*Task instructions*. Look through the records, and whenever a line includes the word "screenshot", copy it.

──────── Records for this task ────────

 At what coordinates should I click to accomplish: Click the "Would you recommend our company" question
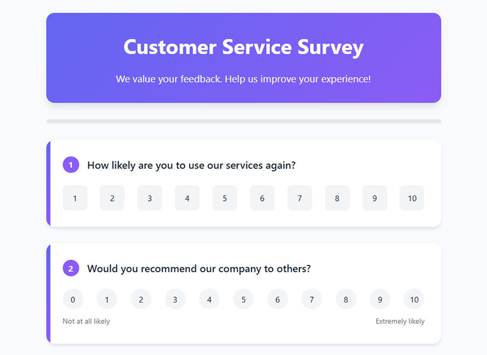[199, 269]
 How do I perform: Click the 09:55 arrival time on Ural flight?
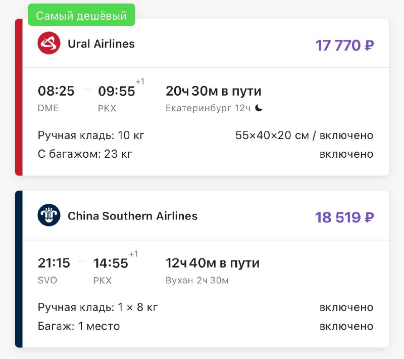click(x=116, y=91)
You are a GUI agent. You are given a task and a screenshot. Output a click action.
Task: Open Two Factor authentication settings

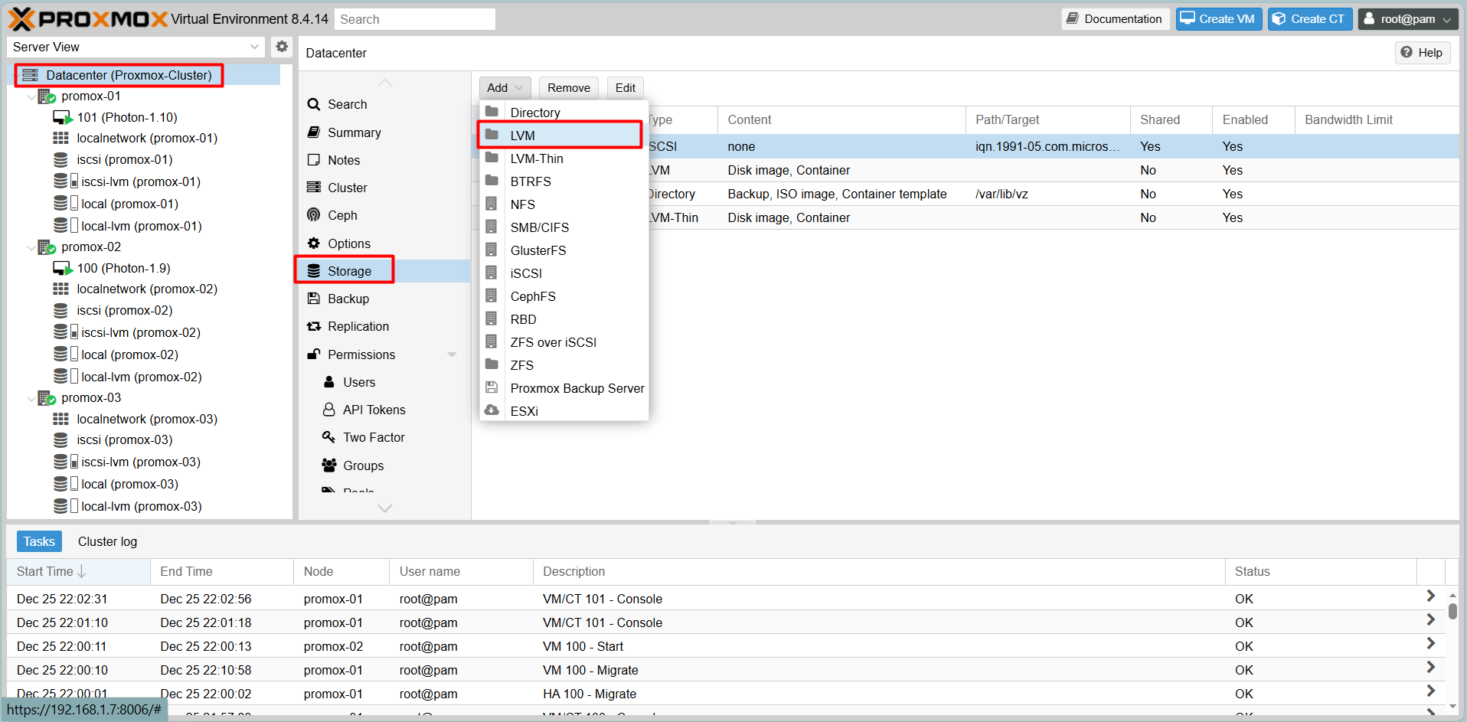click(373, 437)
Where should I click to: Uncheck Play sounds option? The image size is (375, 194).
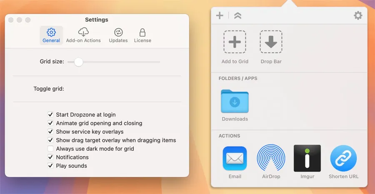click(50, 166)

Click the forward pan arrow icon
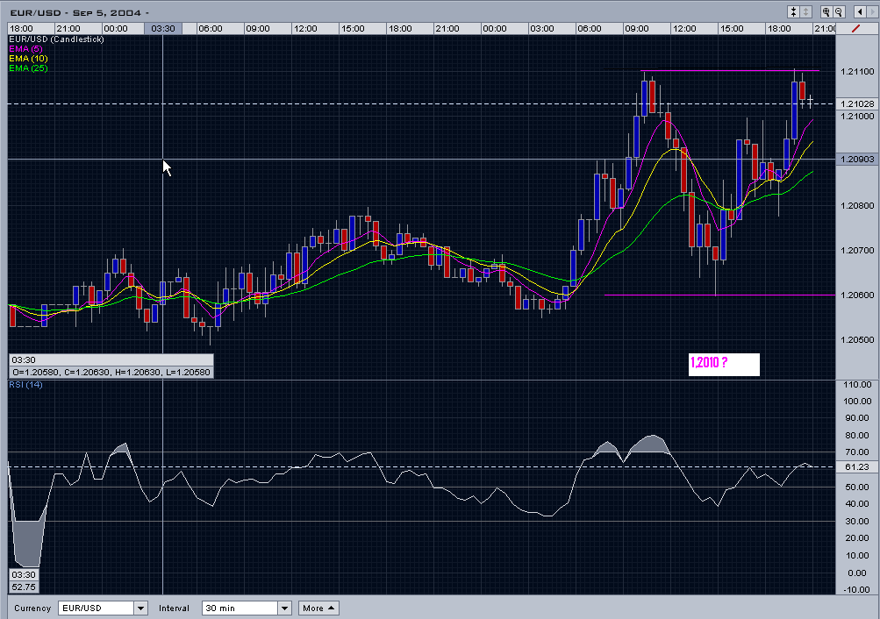click(874, 11)
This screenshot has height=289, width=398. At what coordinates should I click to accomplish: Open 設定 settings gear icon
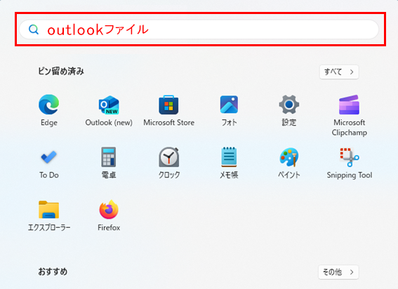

────────

*Response box*.
You are a GUI agent. You are given a task and a screenshot. Output a click action.
This screenshot has height=289, width=398. At what coordinates should I click to accomplish: Open 設定 settings gear icon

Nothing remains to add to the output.